THE PROBLEM – Copy the lines from the line with "Task: Click the filter icon in the active bar" to the line with "Action: point(604,111)", replacing "filter icon" with "sort button" and keeping everything else the same. Leave the pictures out.

RECORD SET –
- - - - - - -

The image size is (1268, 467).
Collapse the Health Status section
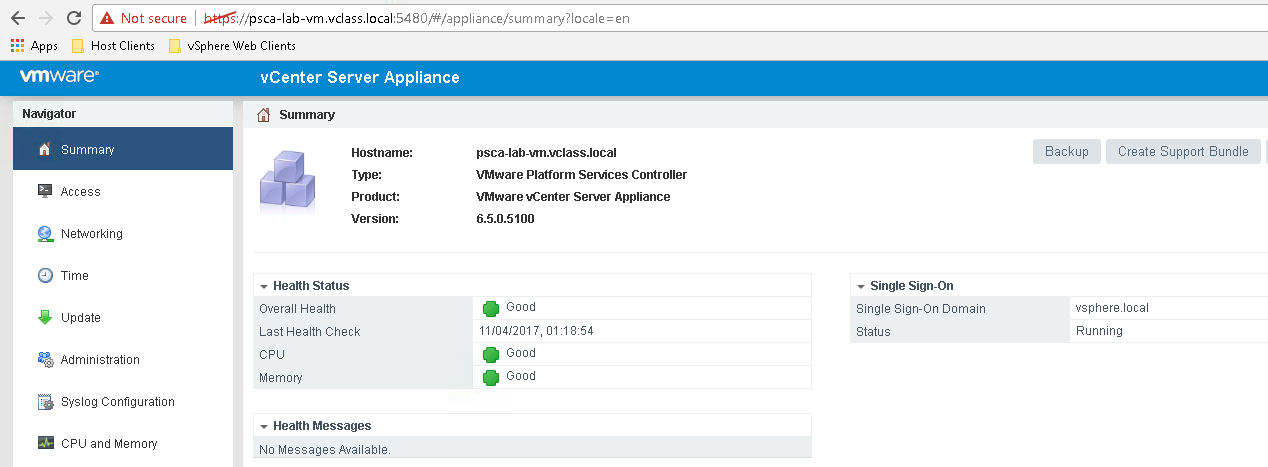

- - - - - - -

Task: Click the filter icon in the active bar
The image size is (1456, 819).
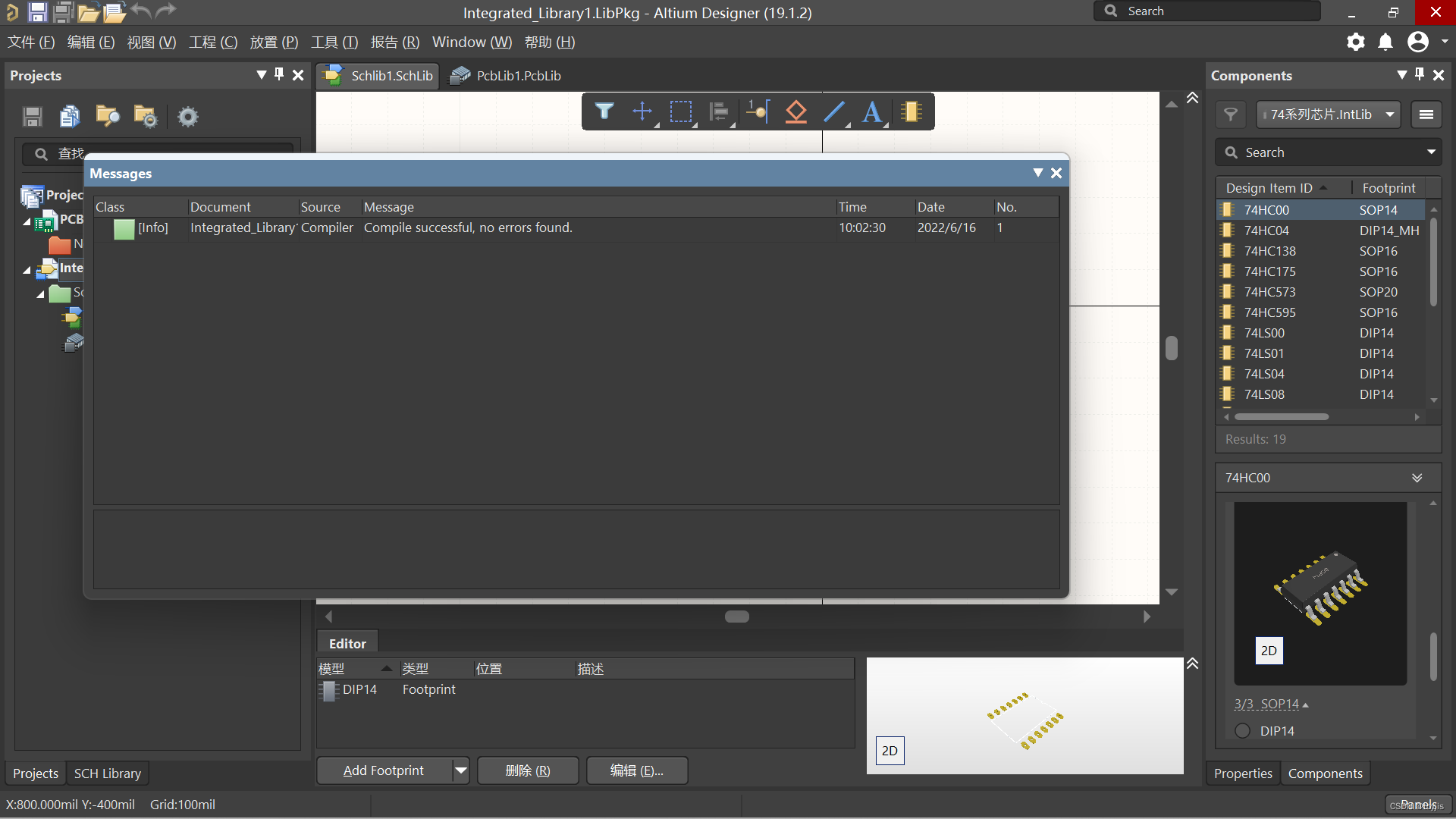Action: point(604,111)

- - - - - - -

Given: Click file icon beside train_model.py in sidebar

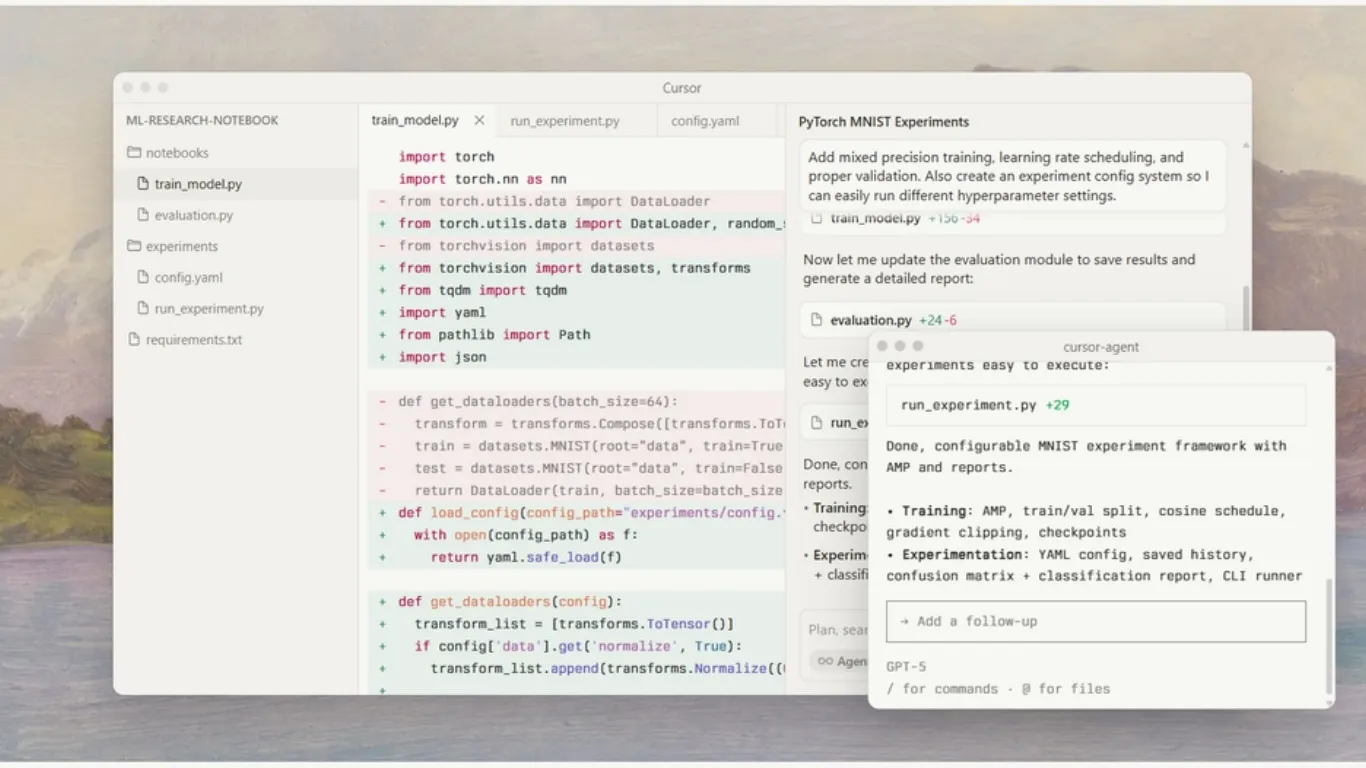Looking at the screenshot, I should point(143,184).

- - - - - - -

COMPLETE ANSWER –
Task: Click the sort button in the active bar
The image size is (1456, 819).
Action: point(604,111)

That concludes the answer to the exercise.